You give the example of RSA.  RSA is not cross-licensed in bulk, I
will bet, precisely because it's so valuable.  RSA will never be easy
to license.  And that will continue to be true of all such "high
value" (ie, there is no substitute) patents.  The only way to bring
down the price of (and the cost of negotiating) RSA licenses is to
come up with a competing algorithm.

    Brian> If we could give people a URL and state "note: to use this
    Brian> software, you must license the related patents, #5,555,555
    Brian> and #5,666,666.  Go to _this_url_ to pay."  Ideally such a
    Brian> notice would then be sufficient protection against any
    Brian> claim of contributory infringement.

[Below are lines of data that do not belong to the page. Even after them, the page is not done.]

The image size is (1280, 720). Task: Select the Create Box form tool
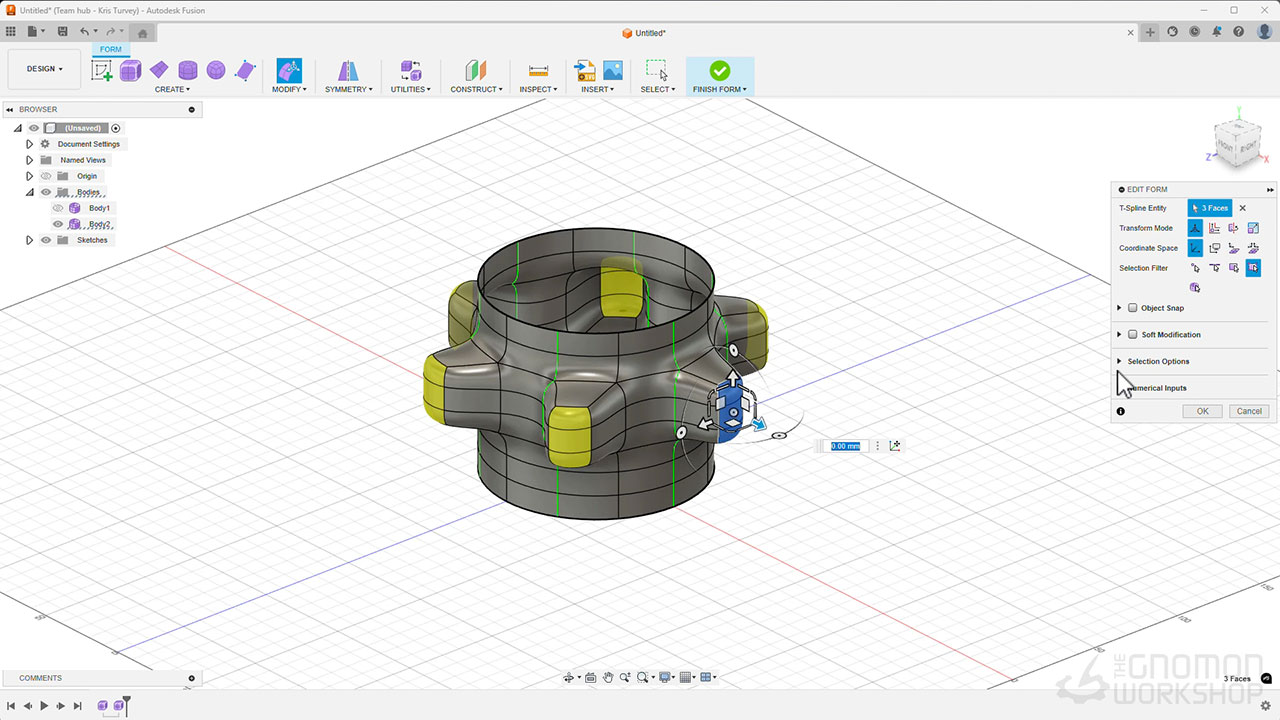(130, 70)
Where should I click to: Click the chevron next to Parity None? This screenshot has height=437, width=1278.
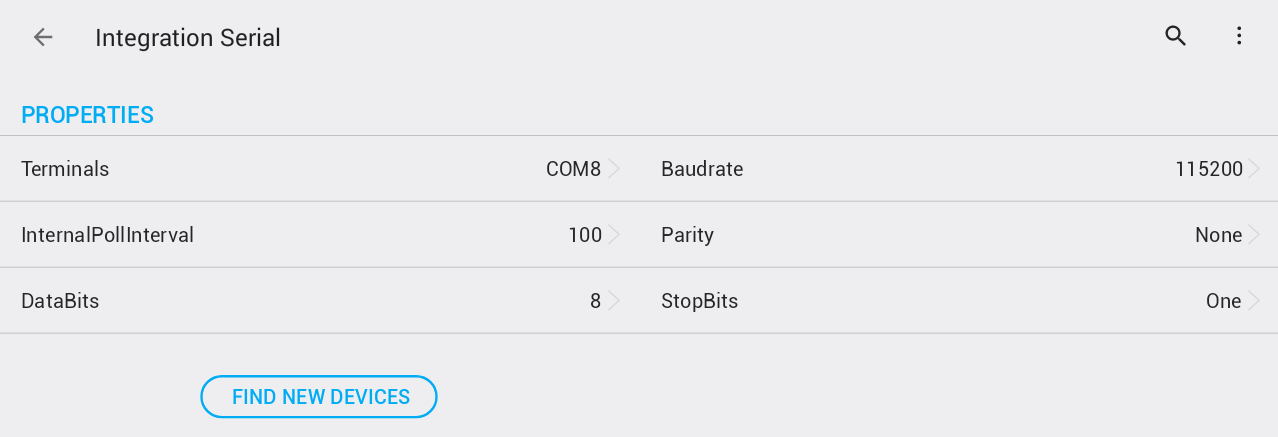pyautogui.click(x=1254, y=235)
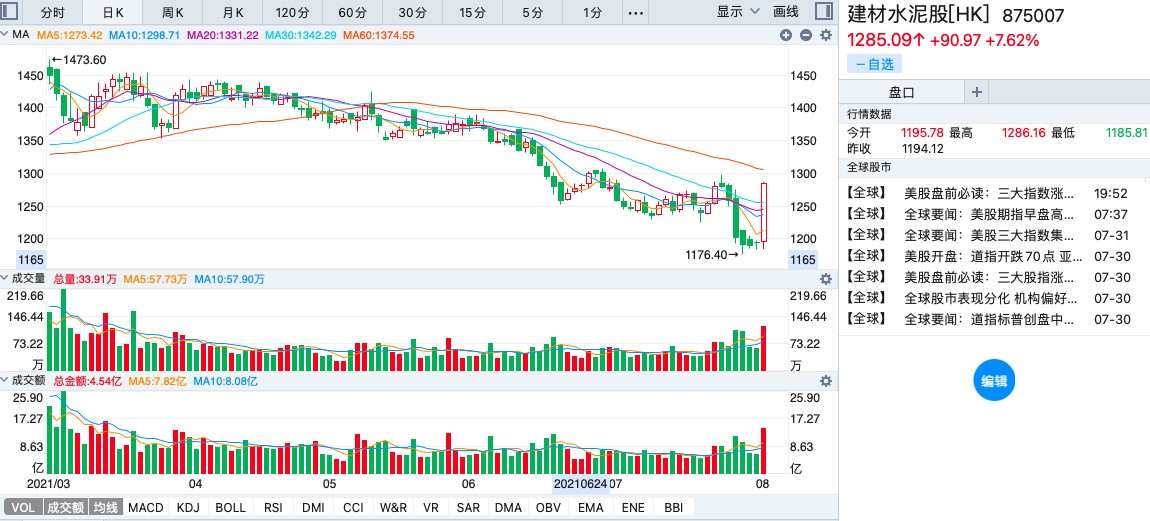Remove stock from 自选 watchlist
Image resolution: width=1150 pixels, height=521 pixels.
click(x=874, y=64)
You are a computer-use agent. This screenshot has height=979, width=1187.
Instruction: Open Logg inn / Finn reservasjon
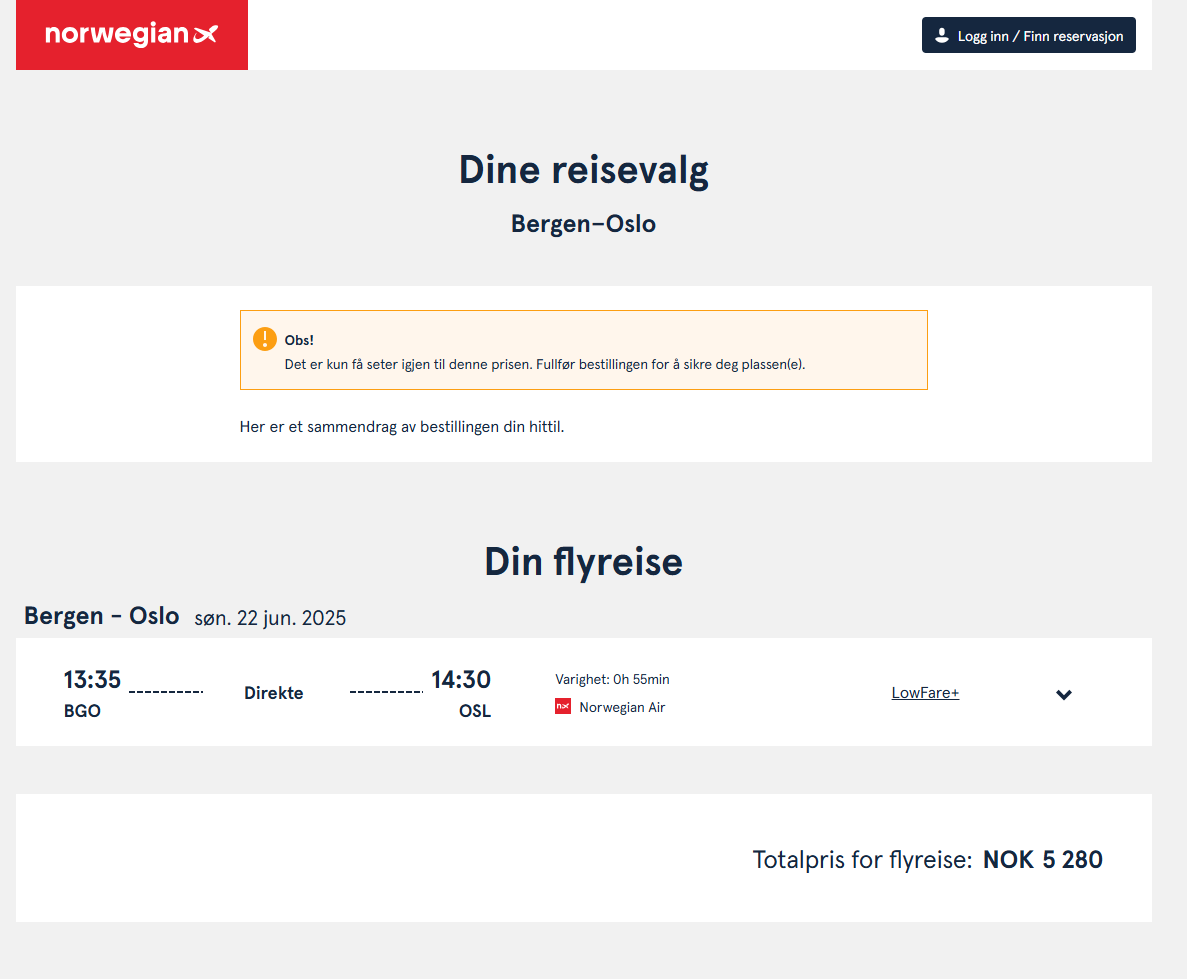tap(1028, 35)
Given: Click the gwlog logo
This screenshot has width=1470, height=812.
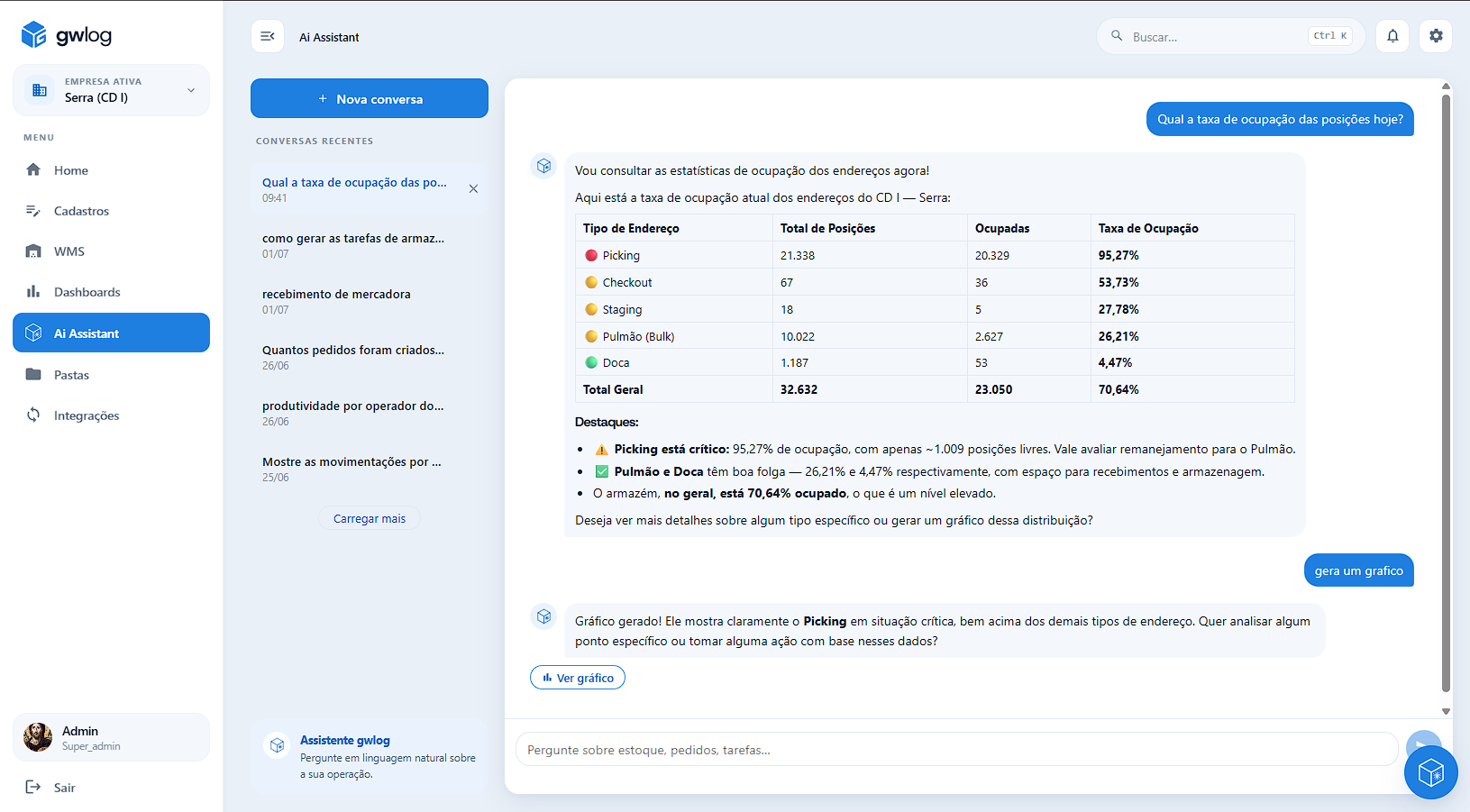Looking at the screenshot, I should click(68, 34).
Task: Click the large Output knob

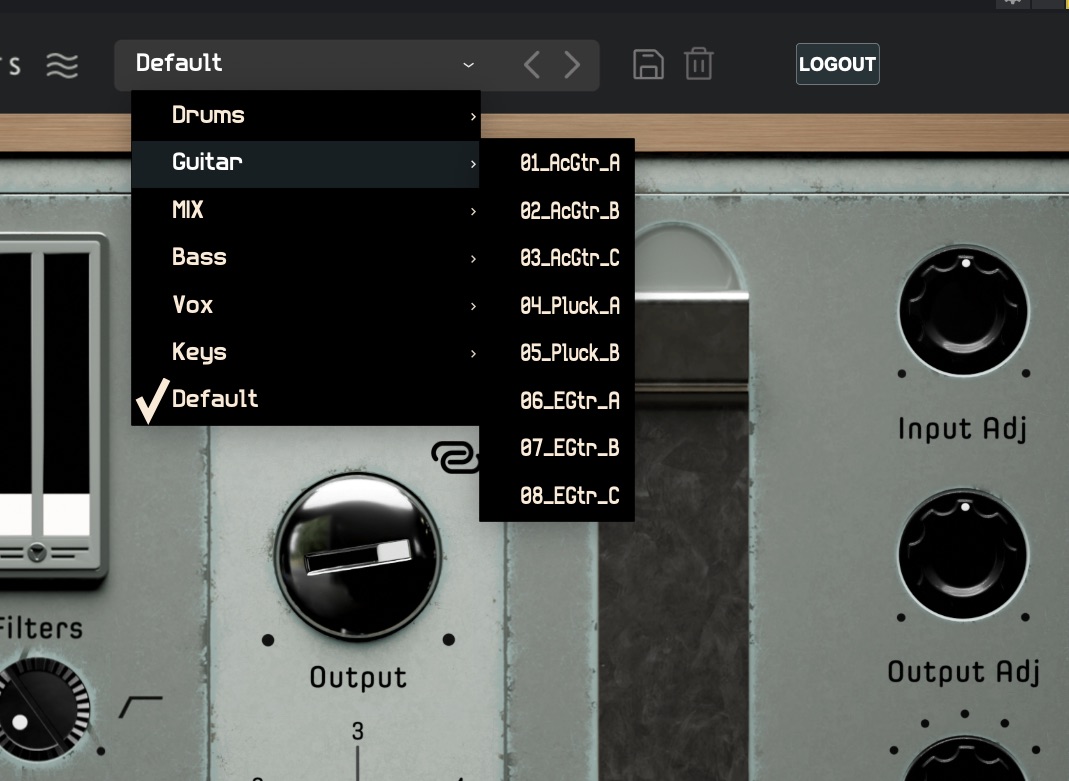Action: 358,558
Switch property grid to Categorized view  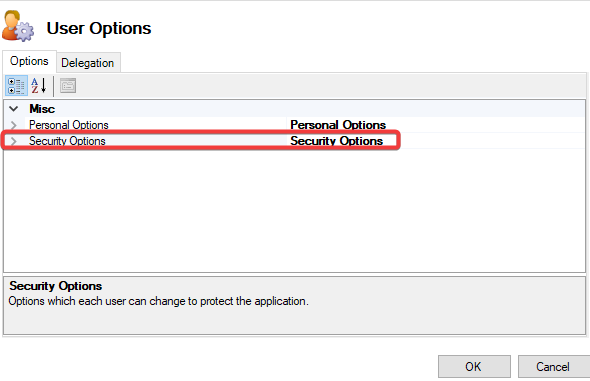point(16,86)
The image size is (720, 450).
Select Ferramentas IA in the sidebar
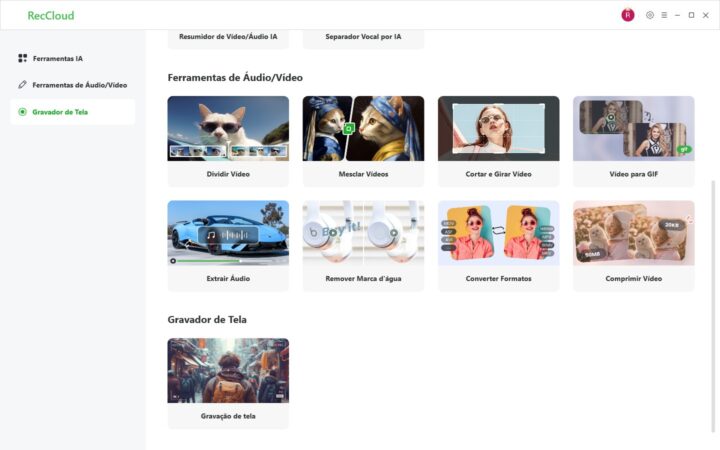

"Keep dreaming, your dreams have strength."  This particular one will
not materialize, _especially_ not for open source.  The only efficient
way to enforce downstream (end user) compliance with the patent laws
is to force the intermediaries (developers) to do the enforcement, by
making them liable for infringement that results from their distribution
activities.

Come up with an alternative way to enforce end user compliance that
doesn't invade privacy, and you've got something.  I don't believe
that's possible.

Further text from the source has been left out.